Transcribe the MMA forum thread below, everything from "IMO...Mir got lucky" down to "that route again.".
╭─ EXCERPT PROVIDED
IMO...Mir got lucky in his first with lesnar, Lesner rushed things a little, the strikes to the back of mir's head gave him time to compose himself and due to lesnars frantic pace was able to get a leg sub....i dont think Brock would be as silly as to go down that route again.

As a game plan for brock....i would go for the leg subs again, if you notice leg subs in mma are quite rare ( due to the nastiness of them..ie if you got someone in one they wont feel any pain till you snap it, and snapping someone's leg is not very sportsman like ) Mir maybe able to take advantage of Lesnars inexperience and catch him with one again.

we'll have to wait and see though.

if im honest im more excited about Nog vs Couture.<--now that will be an interesting fight!


----------



## Nolerama (Jan 10, 2009)

Mir's striking looks more efficient than ever. He just needs to cover his chin when going up against Lesnar. All he needs to do is wait for Lesnar to make a mistake, and he will, and capitalize on it.


----------



## Obi Wan Shinobi (Jan 10, 2009)

I just don't see how someone new to the UFC like Lesnar gets to fight Champions like Mir, and Couture so early in his career. For most other MMA fighters you have to fight your way up to the champs. His time in the WWF has paid off now that he's decided to fight for real. I guess he's the UFC"s version of Kimbo Slice. I'm putting my money on Mir....


----------



## Nolerama (Jan 10, 2009)

Obi Wan Shinobi said:


> *I just don't see how someone new to the UFC like Lesnar gets to fight Champions like Mir, and Couture so early in his career.* For most other MMA fighters you have to fight your way up to the champs. His time in the WWF has paid off now that he's decided to fight for real. I guess he's the UFC"s version of Kimbo Slice. I'm putting my money on Mir....



Ratings, Pay-Per-View sales, controversy. That, coupled with a profit-driven organization equals Brock Lesnar playing the pro MMA game without earning it.


----------



## sgtmac_46 (Jan 11, 2009)

Obi Wan Shinobi said:


> I just don't see how someone new to the UFC like Lesnar gets to fight Champions like Mir, and Couture so early in his career. For most other MMA fighters you have to fight your way up to the champs. His time in the WWF has paid off now that he's decided to fight for real. I guess he's the UFC"s version of Kimbo Slice. I'm putting my money on Mir....


 While it's certainly arguable that Lesnar shouldn't have gotten a shot at a title with so few fights, comparing him to Kimbo is unfair.....it's not as if Lesnar has been getting by on hype, cans and has-beens......he fought Mir, beat Couture, the guy is a legitimate fighter, regardless of whether he's fought long enough to have been considered to have 'paid his dues'.

Honestly if someone can go on reality TV and fight other no-bodies for a season and get a title shot, why can't Lesnar just walk in the door fight a few fights and get a title shot?


----------



## TheArtofDave (Feb 8, 2009)
╰─
╭─ INFORMATION SUPPLIED
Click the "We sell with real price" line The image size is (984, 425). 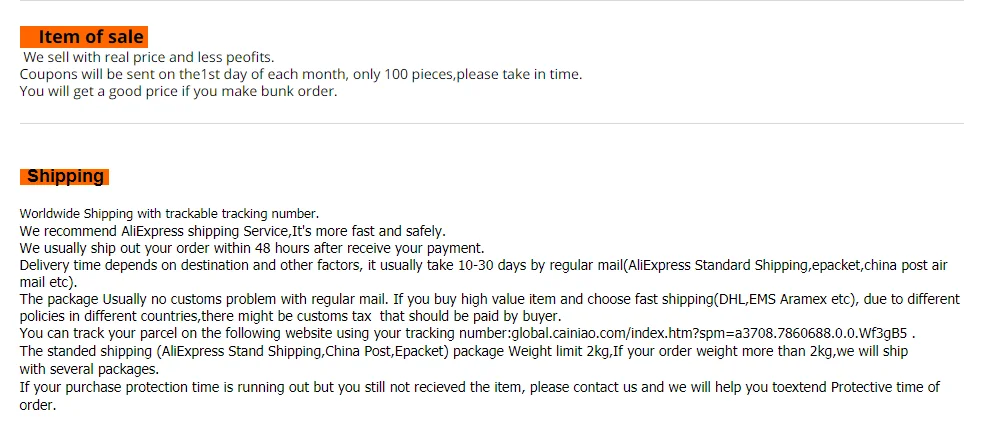coord(148,57)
╰─
### REPLY TO THE EXERCISE
IMO...Mir got lucky in his first with lesnar, Lesner rushed things a little, the strikes to the back of mir's head gave him time to compose himself and due to lesnars frantic pace was able to get a leg sub....i dont think Brock would be as silly as to go down that route again.